Pazartesi günkü yazımda, dört ay evli kalıp boşanan sunucu Seda Akgül ile konuştuklarımı yazmıştım. Ayrılık nedeninin; eşi tarafından ezilmesi ve güçlü kadın duruşunun karşılığında ilgisizlikle cezalandırılması olduğunu söylemişti Akgül. (Tipik bir hikaye...) Fakat onun sözleri intikam ateşi değildi.

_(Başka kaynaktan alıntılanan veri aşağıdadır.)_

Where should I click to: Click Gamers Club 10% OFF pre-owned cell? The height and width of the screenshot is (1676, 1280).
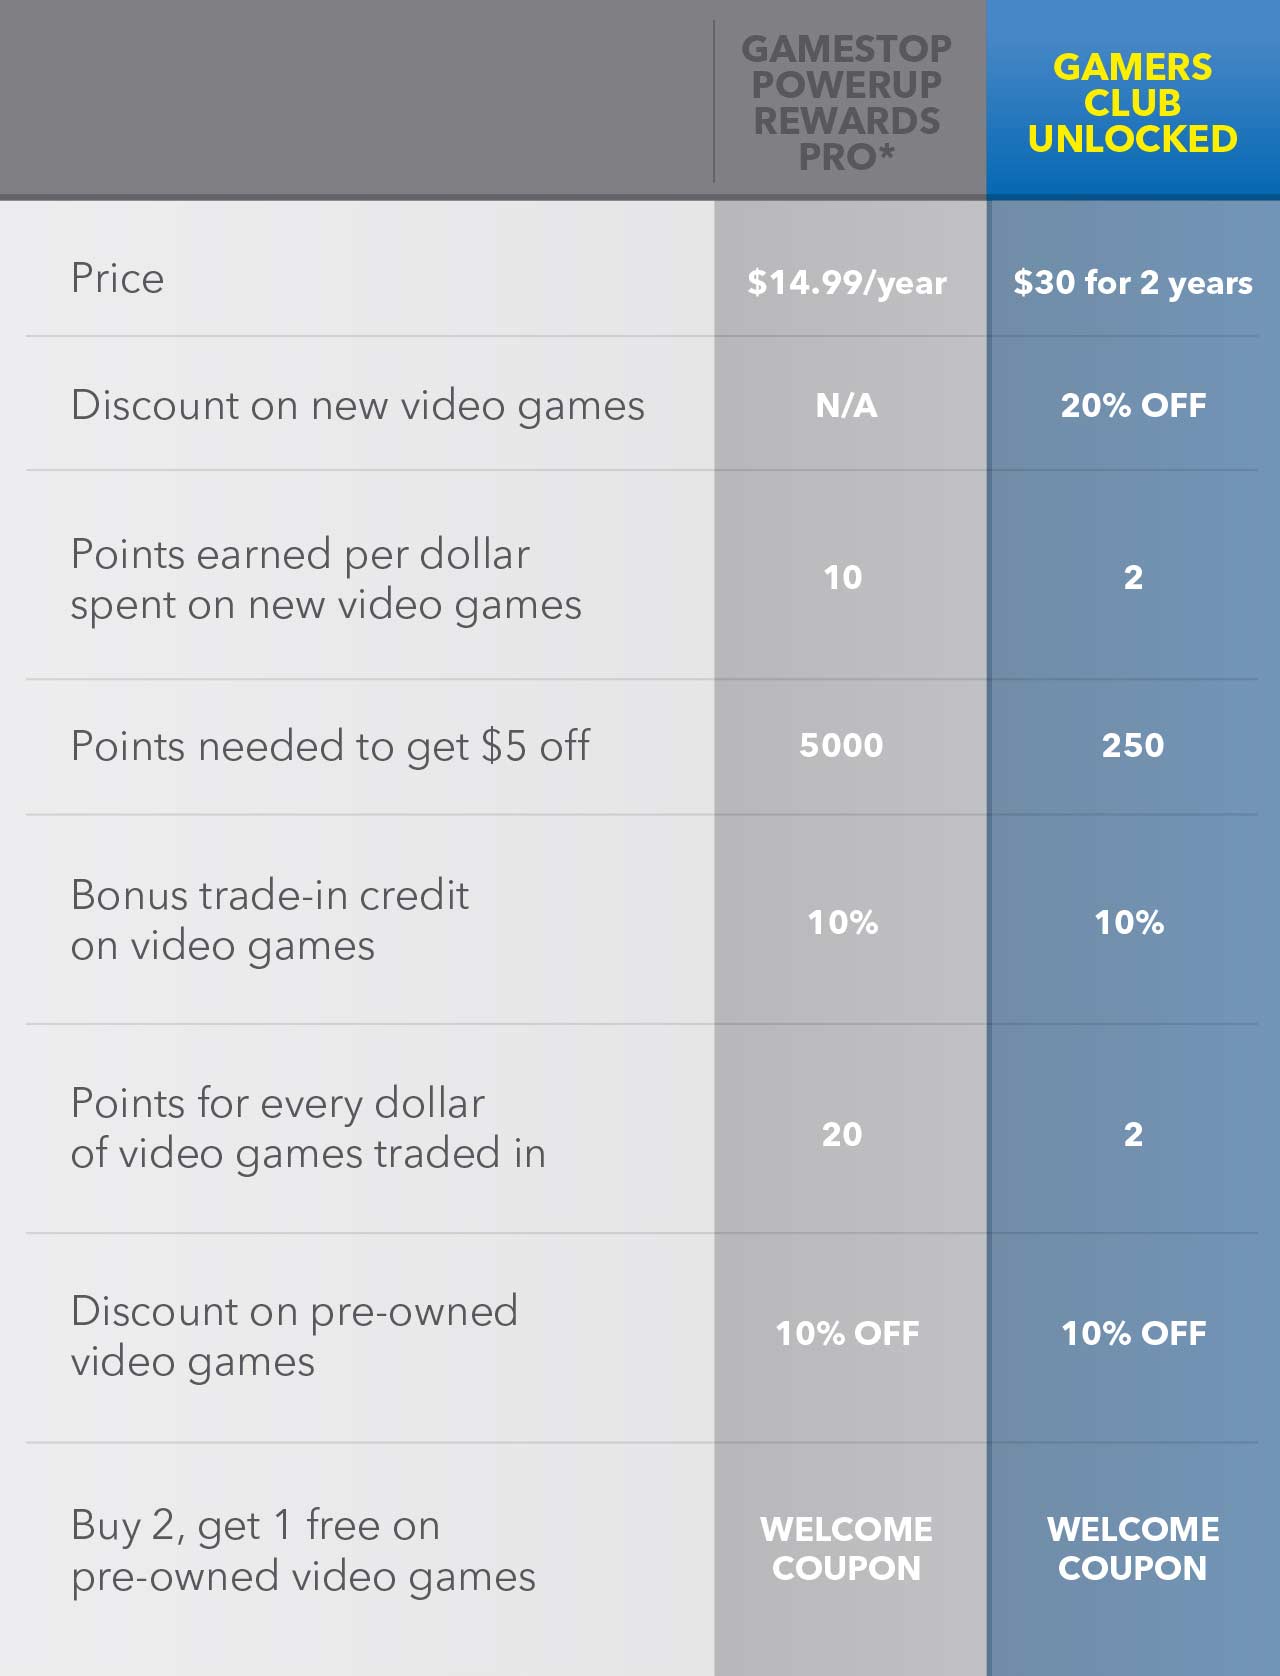point(1133,1333)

Şapkayı önüne koymuş, niçin bunları yaşadığını düşünmüştü. "Benim söylediklerimi yapın, yaptıklarımı yapmayın" diyor ve "Seni mutlu etmeyen, meşgul de etmesin" buyuruyordu. Yazı üzerine bir okur, mektubunda şöyle diyordu: 'Bir güçlü kadındır tutturmuşsunuz, kimsiniz yani siz, Michelle Obama mı? Nedir bu güçlü kadın, hadi oradan!'
Kendisine hemen cevap veriyorum: Güçlü kadın; kadının varlığını görmezden gelmeye çalışan, ona ikinci sınıf vatandaş muamelesi yapan, ona cinsel obje, erkeğin kölesi, çocuğun anası sıfatları dışında bi'şeyi layık bulmayan, sisteme baş kaldıran kadındır. Güçlü kadın; sevdiklerine bağlı ama kimseye bağımlı olmama gayretindeki kadındır. Çalışır, parasını kazanır, iş dünyasında savaşır. Hayalleri vardır ve onları kovalar. Yaratıcıdır, pes etmez, geri çekilmez, yılmaz, vazgeçmez. Güçlü kadın, köşesine oturup ona bir rol verilmesini beklemez. Güçlü kadın, isteklerini dile getirir. Onu mutsuz eden durumları düzeltmeye gayret eder. Hakkını teslim etmeyenlere eyvallahı olmaz. Güçlü kadın kendini geliştirir, okur, anlatır, dinler. Güçlü kadınlar, hayat amaçlarına sımsıkı tutunur, kendilerini sever ve değer verirler. Zarar gördükleri yerde daha fazla durmaz, çekip gitmekten ve yeniden başlamaktan korkmazlar.
İşte tüm bu sebeplerden dolayı da birileri, güçlü kadınlardan rahatsız olur. Ama biz, verdiğimiz rahatsızlık için özür dilemeyecek ve çoğalmaya devam edeceğiz. O zaman cuppa, cuppa, cuppa!